To shorten it, let's change the notation. In the $X$ matrix, add a column consisting only of ones (it will be the 0 column); and the parameter $w_0$ add to the $w$ vector:

\begin{aligned}\begin{pmatrix} x_{11}&x_{12}&\dots&x_{1n}\\ x_{21}&x_{22}&\dots&x_{2n}\\ \dots&\dots&\dots&\dots \end{pmatrix} &\to \begin{pmatrix} 1&x_{11}&x_{12}&\dots&x_{1n}\\ 1&x_{21}&x_{22}&\dots&x_{2n}\\ \dots&\dots&\dots&\dots&\dots \end{pmatrix} \\ \\ \begin{pmatrix} w_1&w_2&\dots&w_n \end{pmatrix} \enspace\space &\to \enspace\thinspace\thinspace\begin{pmatrix} w_0&w_1&w_2&\dots&w_n \end{pmatrix}\end{aligned}

Then multiply the $X$ matrix by the $w$ vector. The prediction bias is multiplied by a vector of ones (column zero). We get the resulting prediction vector $a$ :

a=Xw

Now we can introduce a new notation $y$ - the vector of target feature values for the training set.

Write the formula for training the linear regression of the MSE loss function:

w=\argmin_{\quad \enspace w} \text{MSE}(Xw,y)

The argmin() function finds the minimum and returns the indices at which it was reached.

Inverse matrix

An identity matrix is a square matrix with ones on the main diagonal and zeros elsewhere.
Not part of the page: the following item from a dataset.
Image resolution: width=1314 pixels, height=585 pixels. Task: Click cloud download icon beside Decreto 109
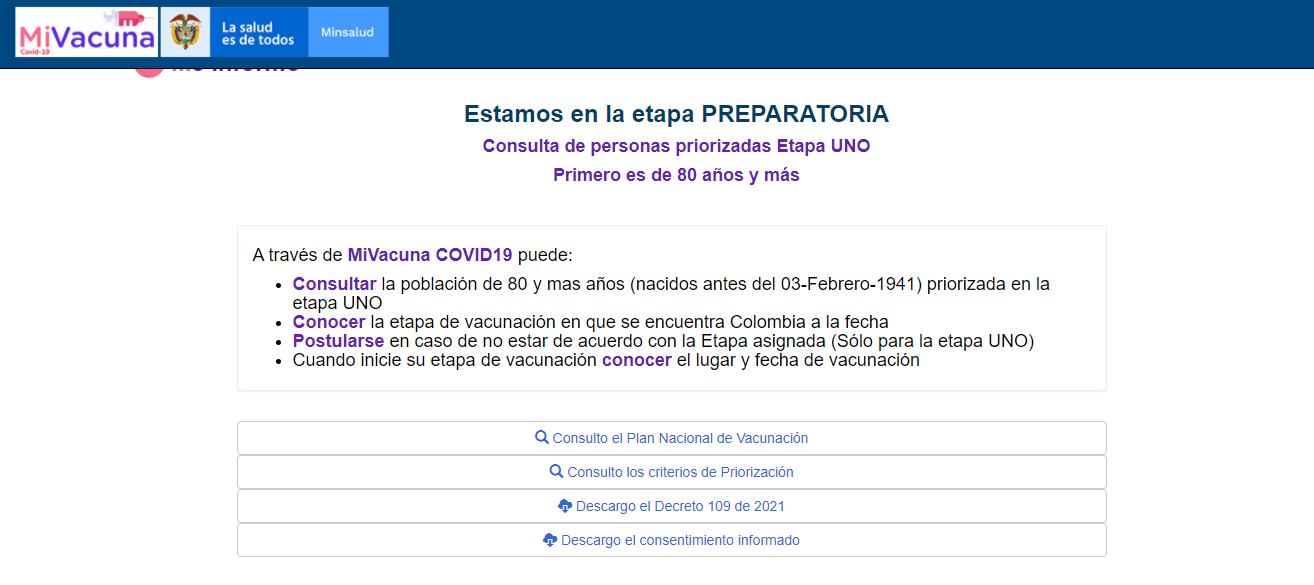coord(565,506)
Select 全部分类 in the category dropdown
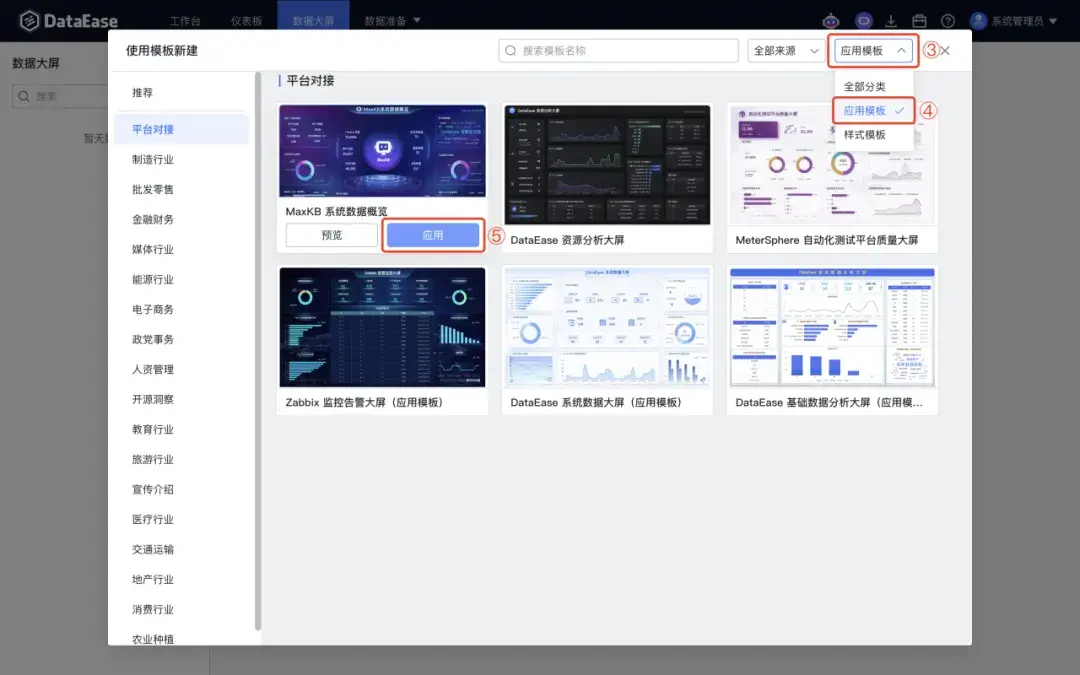 (x=864, y=87)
If any matrix $A$ is multiplied by an identity matrix, we will get the same matrix $A$ :

AE=EA=A

The inverse matrix for a square matrix $A$ is a matrix $A$ with a superscript -1 whose product with $A$ is equal to the identity matrix. Multiplication can be performed in any order:

AA^{-1}=A^{-1}A=E

Matrices for which you can find inverses are called invertible matrix. But not every matrix has an inverse. This matrix is called a non-invertible matrix.

Non-invertible matrices are rare. If you generate a random matrix with the numpy.random.normal() function, the probability of getting a non-invertible matrix is close to zero.

To find the inverse matrix, call the numpy.linalg.inv() function. It will also help you check the matrix for invertibility: if the matrix is non-invertible, an error will be detected.

Training linear regression

The training linear regression is:

w=\argmin_{\quad \enspace w} \text{MSE}(Xw,y)

The minimum MSE value is obtained when the weights are equal to this value:

w=(X^\top X)^{-1}X^\top y

How did we get this formula:

The transposed feature matrix is multiplied by itself;
The matrix inverse to the result is calculated;
The inverse matrix is multiplied by the transposed feature matrix;
The result is multiplied by the vector of the target feature values.